AMI Residency Part 2 : Realtime control of sequence generation with Recurrent Neural Network Ensembles
static unsigned love
This is the third of a series of articles [1, 2, 3], on research I’ve done over the past few years that I’m only just getting round to writing about. In May/June 2016 I did a residency at Google’s Artists & Machine Intelligence program and explored two related but separate lines of inquiry. So I’ll be writing about it in two posts. Part 1 is here. This is part 2.
This particular research was accepted as a demo presentation at NIPS (Neural Information Processing Systems) 2016, as well as a poster presentation at the NIPS Recurrent Neural Network Symposium. I won’t get very technical in this post, details can be found in the accompanying paper (it’s a very short paper, more of an extended abstract).
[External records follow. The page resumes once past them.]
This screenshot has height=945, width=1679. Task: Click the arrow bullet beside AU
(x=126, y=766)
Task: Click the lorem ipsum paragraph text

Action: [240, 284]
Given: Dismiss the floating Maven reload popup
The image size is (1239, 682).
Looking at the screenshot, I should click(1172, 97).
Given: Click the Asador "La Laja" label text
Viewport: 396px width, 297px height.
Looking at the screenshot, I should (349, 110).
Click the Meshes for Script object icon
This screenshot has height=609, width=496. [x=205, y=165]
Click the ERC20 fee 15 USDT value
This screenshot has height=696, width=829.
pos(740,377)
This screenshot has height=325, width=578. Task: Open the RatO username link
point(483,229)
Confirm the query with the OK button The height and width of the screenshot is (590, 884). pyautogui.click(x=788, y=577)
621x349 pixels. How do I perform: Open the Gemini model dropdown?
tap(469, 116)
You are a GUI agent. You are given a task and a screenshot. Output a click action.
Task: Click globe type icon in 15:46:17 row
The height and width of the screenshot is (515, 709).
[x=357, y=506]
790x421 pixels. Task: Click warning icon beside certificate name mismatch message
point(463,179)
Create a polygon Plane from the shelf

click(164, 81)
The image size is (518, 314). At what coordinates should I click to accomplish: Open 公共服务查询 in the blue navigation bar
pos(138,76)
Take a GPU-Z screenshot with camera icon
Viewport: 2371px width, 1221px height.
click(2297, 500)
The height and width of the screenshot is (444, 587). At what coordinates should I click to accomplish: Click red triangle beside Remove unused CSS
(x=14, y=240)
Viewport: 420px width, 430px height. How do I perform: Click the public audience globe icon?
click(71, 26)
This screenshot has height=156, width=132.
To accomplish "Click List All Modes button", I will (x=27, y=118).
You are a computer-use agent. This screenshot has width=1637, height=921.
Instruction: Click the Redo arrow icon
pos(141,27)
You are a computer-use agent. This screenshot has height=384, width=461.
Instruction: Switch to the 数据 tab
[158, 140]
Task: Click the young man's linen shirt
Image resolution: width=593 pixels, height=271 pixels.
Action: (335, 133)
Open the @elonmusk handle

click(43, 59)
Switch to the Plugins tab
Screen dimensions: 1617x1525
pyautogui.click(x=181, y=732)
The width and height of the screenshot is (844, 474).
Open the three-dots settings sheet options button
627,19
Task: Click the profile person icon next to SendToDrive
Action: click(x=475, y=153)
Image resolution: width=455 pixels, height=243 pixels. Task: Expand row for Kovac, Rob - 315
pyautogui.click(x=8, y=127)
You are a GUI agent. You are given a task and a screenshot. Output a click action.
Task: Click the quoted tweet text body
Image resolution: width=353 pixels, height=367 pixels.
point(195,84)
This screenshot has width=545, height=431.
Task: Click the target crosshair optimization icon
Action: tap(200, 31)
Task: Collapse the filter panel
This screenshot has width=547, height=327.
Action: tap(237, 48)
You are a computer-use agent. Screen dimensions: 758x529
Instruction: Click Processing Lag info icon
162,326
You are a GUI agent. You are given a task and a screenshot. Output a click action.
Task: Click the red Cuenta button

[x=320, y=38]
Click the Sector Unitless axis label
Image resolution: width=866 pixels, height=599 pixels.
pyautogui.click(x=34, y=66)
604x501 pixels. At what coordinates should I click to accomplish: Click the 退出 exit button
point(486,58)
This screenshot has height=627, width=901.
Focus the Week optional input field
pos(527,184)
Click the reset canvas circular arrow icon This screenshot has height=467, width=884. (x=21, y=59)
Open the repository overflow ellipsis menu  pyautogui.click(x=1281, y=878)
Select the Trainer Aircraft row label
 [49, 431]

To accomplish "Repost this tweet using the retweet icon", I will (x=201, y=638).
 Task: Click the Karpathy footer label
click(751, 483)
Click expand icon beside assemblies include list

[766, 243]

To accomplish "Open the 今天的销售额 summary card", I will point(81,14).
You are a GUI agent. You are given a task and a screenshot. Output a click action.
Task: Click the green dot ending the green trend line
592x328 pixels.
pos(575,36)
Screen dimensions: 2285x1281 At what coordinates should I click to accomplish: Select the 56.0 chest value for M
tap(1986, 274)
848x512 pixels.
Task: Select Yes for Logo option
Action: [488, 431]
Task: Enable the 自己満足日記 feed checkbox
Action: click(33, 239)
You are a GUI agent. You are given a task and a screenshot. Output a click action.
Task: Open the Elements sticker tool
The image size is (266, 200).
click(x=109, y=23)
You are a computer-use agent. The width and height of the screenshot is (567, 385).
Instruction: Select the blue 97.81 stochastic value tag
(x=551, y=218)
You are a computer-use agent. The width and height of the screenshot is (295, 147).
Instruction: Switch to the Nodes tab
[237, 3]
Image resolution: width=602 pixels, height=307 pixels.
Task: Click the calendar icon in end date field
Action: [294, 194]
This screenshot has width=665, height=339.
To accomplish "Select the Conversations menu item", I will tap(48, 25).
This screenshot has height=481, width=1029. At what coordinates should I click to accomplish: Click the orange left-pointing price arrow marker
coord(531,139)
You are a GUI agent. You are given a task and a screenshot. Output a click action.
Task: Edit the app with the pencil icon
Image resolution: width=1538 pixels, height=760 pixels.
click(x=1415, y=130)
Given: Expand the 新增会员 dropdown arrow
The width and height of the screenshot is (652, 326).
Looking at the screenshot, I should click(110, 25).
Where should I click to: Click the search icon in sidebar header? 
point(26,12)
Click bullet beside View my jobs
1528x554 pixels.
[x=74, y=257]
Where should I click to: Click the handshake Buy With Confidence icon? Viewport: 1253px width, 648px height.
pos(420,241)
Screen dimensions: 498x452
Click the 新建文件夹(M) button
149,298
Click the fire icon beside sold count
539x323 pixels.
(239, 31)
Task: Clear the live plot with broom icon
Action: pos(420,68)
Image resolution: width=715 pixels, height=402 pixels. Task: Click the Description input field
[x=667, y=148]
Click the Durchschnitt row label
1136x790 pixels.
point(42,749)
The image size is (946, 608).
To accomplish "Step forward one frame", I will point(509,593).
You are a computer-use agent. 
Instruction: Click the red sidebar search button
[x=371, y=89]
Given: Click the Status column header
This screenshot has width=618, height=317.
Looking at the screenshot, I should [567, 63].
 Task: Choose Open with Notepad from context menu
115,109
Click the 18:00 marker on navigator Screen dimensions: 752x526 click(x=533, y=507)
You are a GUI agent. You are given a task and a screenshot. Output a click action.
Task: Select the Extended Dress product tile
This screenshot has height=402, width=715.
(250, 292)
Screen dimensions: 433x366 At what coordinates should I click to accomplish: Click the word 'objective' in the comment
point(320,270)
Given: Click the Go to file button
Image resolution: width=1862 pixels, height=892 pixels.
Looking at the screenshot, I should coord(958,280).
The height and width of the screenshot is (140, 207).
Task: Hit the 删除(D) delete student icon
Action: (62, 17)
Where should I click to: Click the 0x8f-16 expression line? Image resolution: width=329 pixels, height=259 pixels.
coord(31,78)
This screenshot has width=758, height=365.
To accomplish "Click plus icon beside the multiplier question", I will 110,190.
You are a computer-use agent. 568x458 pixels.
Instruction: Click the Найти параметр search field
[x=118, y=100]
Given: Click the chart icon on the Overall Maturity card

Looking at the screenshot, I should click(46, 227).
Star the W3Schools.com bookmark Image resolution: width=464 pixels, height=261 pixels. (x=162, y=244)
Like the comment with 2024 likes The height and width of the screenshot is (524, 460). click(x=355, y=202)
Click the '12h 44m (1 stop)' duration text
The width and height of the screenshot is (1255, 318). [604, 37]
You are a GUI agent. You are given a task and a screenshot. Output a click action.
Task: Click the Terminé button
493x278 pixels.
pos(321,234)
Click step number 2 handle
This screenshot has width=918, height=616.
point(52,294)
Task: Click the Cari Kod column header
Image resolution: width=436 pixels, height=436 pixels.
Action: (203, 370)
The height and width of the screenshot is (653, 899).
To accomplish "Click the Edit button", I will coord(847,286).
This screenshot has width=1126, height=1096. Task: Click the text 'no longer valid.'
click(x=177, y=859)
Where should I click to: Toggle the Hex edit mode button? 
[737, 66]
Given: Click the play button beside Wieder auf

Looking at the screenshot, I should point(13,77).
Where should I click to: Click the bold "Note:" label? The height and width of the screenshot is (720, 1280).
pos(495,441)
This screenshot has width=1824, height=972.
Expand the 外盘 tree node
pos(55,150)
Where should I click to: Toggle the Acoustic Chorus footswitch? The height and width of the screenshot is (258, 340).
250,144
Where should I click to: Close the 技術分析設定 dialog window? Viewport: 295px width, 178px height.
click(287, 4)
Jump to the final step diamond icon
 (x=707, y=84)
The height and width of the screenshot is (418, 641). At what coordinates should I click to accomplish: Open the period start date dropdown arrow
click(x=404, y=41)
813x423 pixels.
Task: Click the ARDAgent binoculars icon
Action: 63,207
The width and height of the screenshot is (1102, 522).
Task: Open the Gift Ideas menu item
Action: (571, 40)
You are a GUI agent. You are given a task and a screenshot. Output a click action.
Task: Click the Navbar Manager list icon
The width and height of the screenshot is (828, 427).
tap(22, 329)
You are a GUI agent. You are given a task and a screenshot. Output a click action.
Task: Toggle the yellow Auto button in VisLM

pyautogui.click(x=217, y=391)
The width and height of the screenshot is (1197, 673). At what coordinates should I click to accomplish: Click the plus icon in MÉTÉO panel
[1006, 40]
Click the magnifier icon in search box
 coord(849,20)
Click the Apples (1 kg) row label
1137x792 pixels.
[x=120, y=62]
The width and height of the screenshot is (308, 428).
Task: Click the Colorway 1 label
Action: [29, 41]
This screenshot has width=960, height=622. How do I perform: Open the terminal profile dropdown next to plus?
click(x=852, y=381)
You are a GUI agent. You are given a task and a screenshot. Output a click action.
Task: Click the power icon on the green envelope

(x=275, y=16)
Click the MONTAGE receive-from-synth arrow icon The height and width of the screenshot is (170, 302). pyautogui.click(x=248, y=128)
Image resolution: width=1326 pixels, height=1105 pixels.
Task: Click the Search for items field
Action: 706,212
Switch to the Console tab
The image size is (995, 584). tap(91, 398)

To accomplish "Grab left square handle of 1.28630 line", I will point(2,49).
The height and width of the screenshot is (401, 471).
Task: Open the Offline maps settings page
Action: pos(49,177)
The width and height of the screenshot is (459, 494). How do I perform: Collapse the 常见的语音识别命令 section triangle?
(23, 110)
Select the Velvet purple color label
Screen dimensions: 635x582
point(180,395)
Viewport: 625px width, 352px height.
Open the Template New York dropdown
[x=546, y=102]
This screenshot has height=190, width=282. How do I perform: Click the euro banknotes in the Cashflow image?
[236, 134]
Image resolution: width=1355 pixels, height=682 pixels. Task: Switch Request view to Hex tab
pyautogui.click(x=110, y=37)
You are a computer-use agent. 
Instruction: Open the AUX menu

I’m hoping to release the source code (and models!) very soon, as soon as I’ve tidied it up (and simplified dependencies).
I’ll start with the end result. This is about a system that allows users to gesturally ‘conduct’ the generation of text. It’s a method of real-time continuous control and ‘steering’ of sequence generation, using an ensemble of Recurrent Neural Networks, allowing users to dynamically alter the mixture weights of multiple models, each trained on a different dataset.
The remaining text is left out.